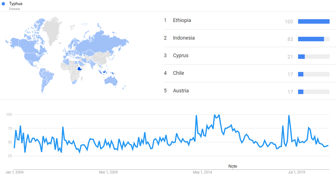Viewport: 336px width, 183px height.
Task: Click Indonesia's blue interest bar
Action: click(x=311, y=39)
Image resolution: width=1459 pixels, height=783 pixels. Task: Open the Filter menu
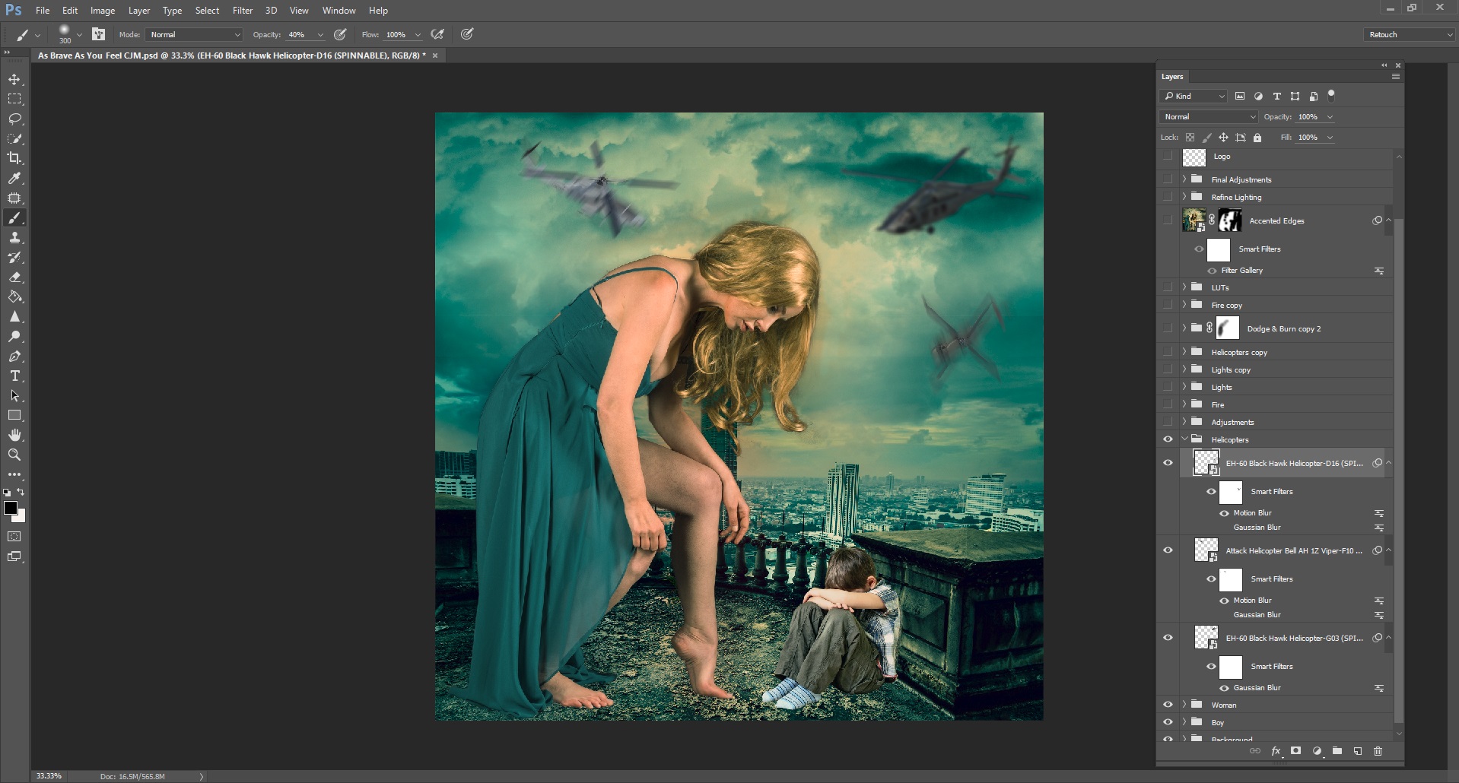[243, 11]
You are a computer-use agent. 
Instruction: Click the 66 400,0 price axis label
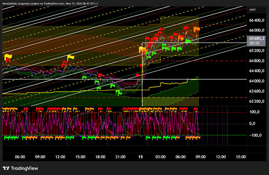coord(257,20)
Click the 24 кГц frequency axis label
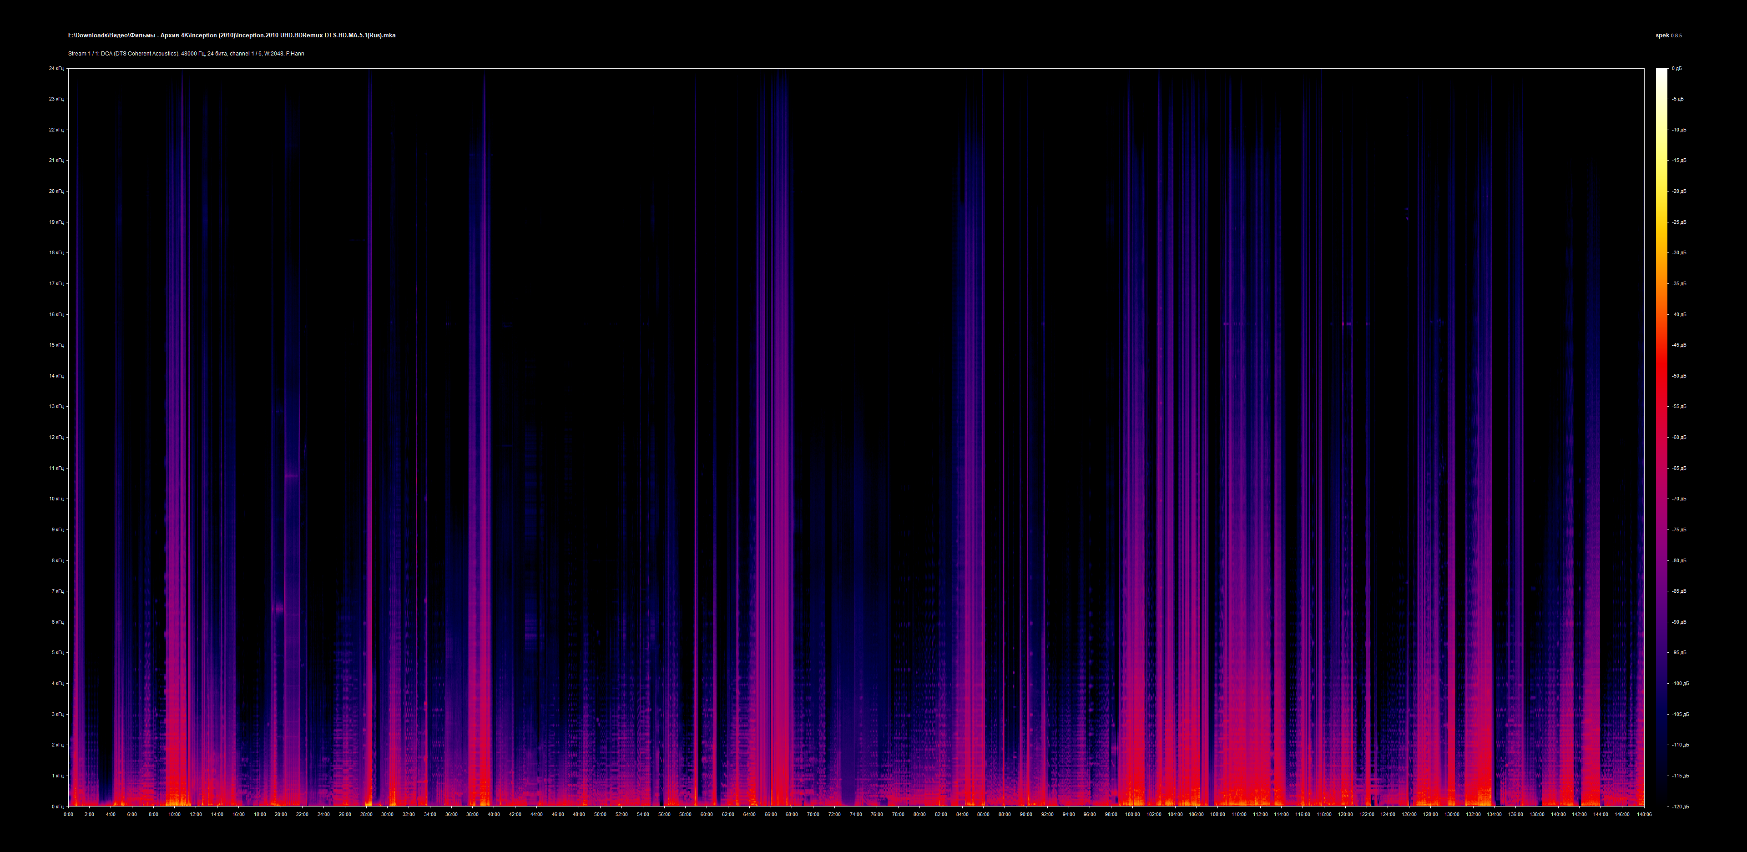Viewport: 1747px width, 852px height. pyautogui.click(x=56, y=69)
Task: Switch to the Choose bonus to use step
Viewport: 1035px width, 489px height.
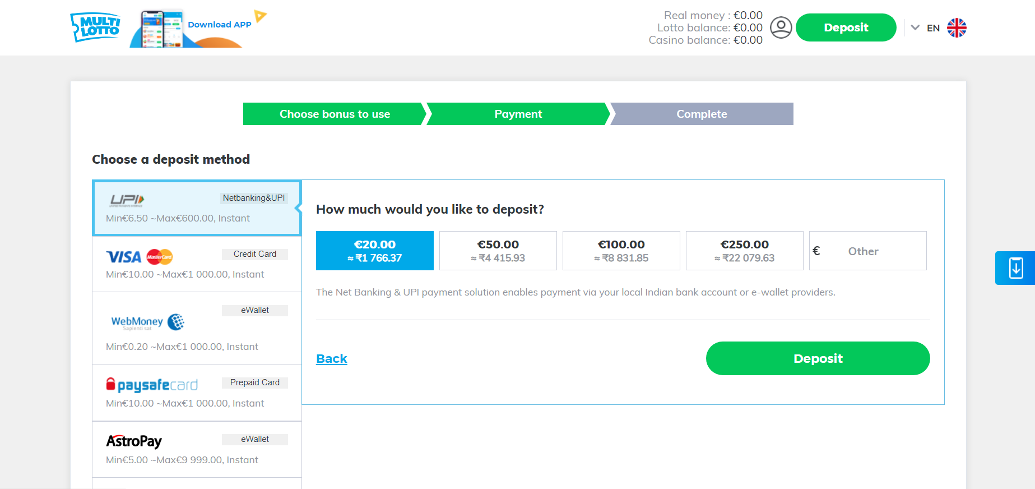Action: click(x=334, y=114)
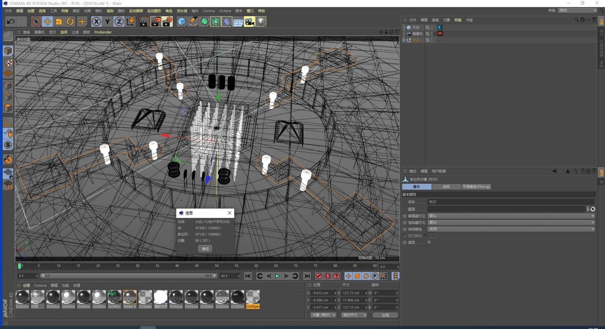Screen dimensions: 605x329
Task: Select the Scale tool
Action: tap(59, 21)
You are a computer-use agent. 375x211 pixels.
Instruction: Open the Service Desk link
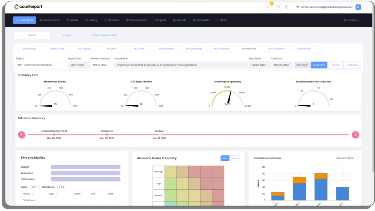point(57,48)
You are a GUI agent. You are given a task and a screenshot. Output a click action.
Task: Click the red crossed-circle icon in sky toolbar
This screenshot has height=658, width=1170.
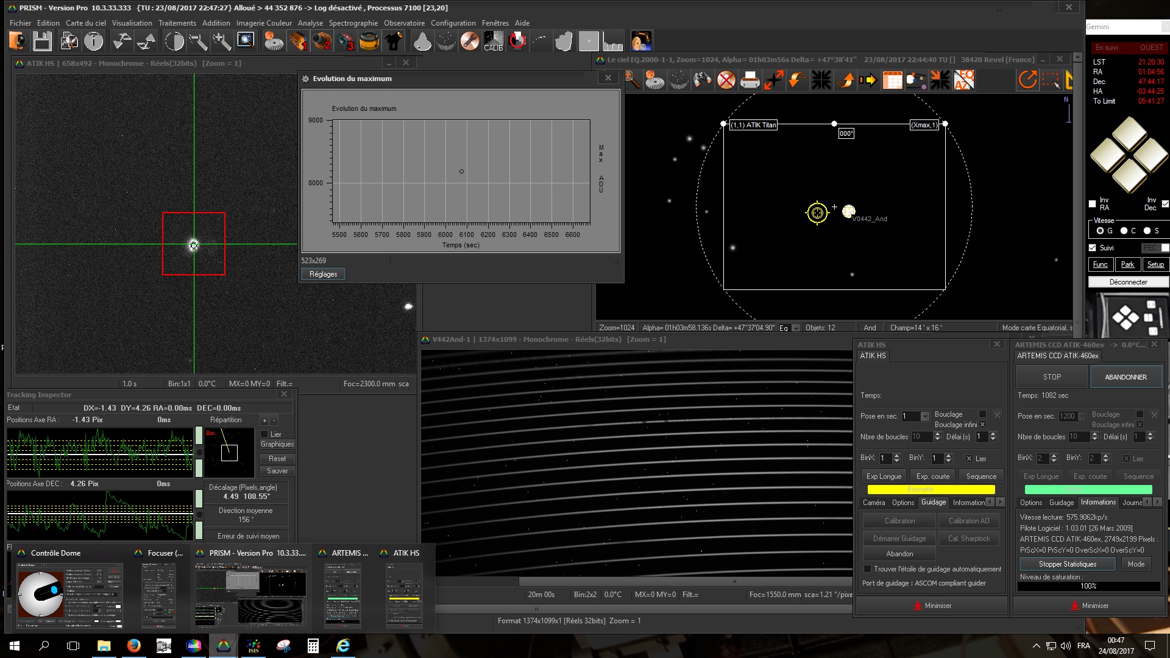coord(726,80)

------------------------------------

Rewrite all of the items above, replacing "axis label" with "axis tick label" wherever it occurs and leaving everything else unchanged. Omit the pictures from your version.

- [Exercise output]
Viewport: 336px width, 183px height.
Task: Click Indonesia's blue interest bar
Action: click(x=311, y=39)
Image resolution: width=1459 pixels, height=783 pixels. Task: Open the Filter menu
[243, 11]
You are a computer-use agent. 
Instruction: Click the 66 400,0 price axis tick label
coord(257,20)
Click the 24 кГц frequency axis tick label
Viewport: 1747px width, 852px height. pyautogui.click(x=56, y=69)
Task: Switch to the Choose bonus to use step
Viewport: 1035px width, 489px height.
Action: click(x=334, y=114)
Screen dimensions: 605x329
Task: Select the Scale tool
Action: tap(59, 21)
You are a computer-use agent. 375x211 pixels.
Instruction: Open the Service Desk link
point(57,48)
You are a GUI agent. You are given a task and a screenshot. Output a click action.
Task: Click the red crossed-circle icon in sky toolbar
This screenshot has height=658, width=1170.
coord(726,80)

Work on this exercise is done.